Summary of this case from Central Hanover Bank Trust Co. v. United States, (1944)Opinion
No. 7479.
March 20, 1941.
Petition for Review of Decision of the United States Board of Tax Appeals.
Petition by the Commissioner of Internal Revenue to review a decision of the Board of Tax Appeals, 40 B.T.A. 916, redetermining the estate tax assessed by the Commissioner against the estate of Frederic R. Kellogg, of which Cornelia V.W. Kellogg was the executrix.
Decision affirmed.
Lee A. Jackson, of Washington, D.C., for petitioner.
David Paine, of New York City, for respondent.
Before BIGGS, CLARK, and GOODRICH, Circuit Judges.

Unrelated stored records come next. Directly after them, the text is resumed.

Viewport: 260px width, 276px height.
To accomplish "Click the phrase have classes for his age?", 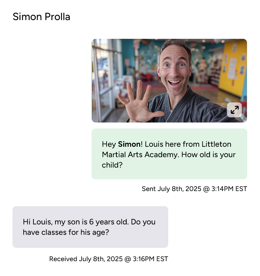I will coord(66,232).
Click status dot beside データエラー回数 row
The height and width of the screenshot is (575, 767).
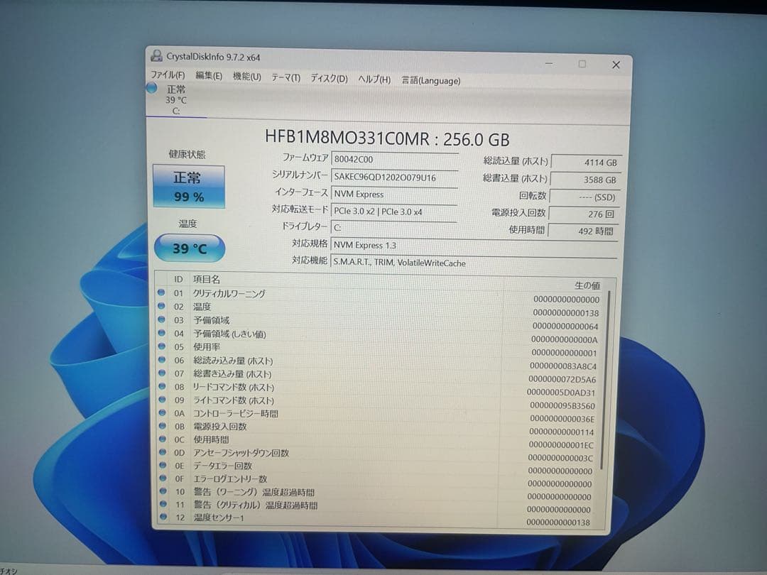[161, 466]
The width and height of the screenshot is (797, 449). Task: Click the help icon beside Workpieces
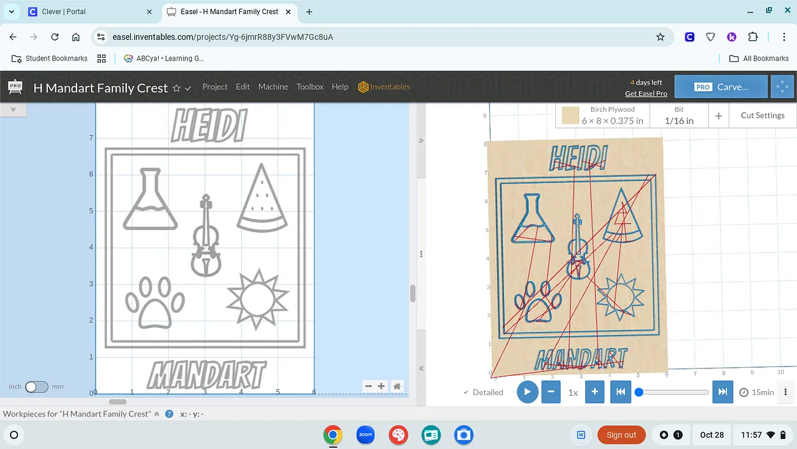169,414
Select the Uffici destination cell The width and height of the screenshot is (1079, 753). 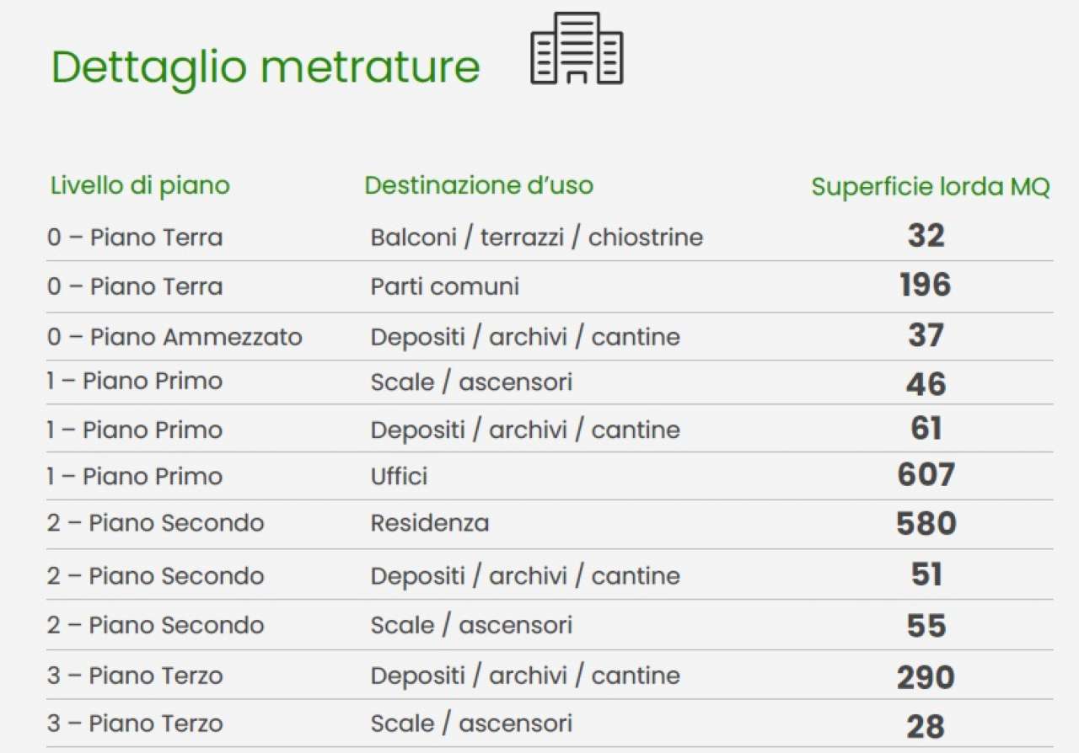point(399,477)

The respondent is the executrix of the estate of Frederic R. Kellogg who upon December 29, 1919, as grantor, executed an irrevocable trust agreement, with himself and his wife, Cornelia V.W. Kellogg, as grantees. The corpus of the trust, at the time it was created, consisted of shares of stock and the trust agreement provided that other securities might be assigned from time to time to the corpus of the trust by the grantor. On March 2, 1926, certain additional shares of stock were so transferred but all property placed in the trust was transferred to it by the grantor before October 1, 1929. At the time of the creation of the trust the grantor's wife and four children were alive and all survived his death on August 18, 1935. At least one grandchild and a son-in-law also survived him. All of these persons were beneficiaries under the trust. The Board of Tax Appeals found that none of the transfers to the trust was made by the grantor in contemplation of death.
The petitioner takes the position that the transfers in trust made by the decedent were intended to take effect in possession or enjoyment at or after his death and were therefore includible in the grantor's gross estate pursuant to the provisions of Section 302(c) of the Revenue Act of 1926, 44 Stat. 9. The Board of Tax Appeals held that the corpus of the trust was not includible in the grantor's gross estate. See 40 B.T.A. 916. The Commissioner thereupon petitioned this court for a review of the Board's decision.
Revenue Act of 1926, c. 27, 44 Stat. 9:
"Sec. 302 [As amended by Section 803(a) of the Revenue Act of 1932, c. 209, 47 Stat. 169, 26 U.S.C.A. Int.Rev.Acts, page 228]. The value of the gross estate of the decedent shall be determined by including the value at the time of his death of all property, real or personal, tangible or intangible, wherever situated —
The pertinent portions of the trust indenture are set out at pages 917 and 918 of 40 B.T.A.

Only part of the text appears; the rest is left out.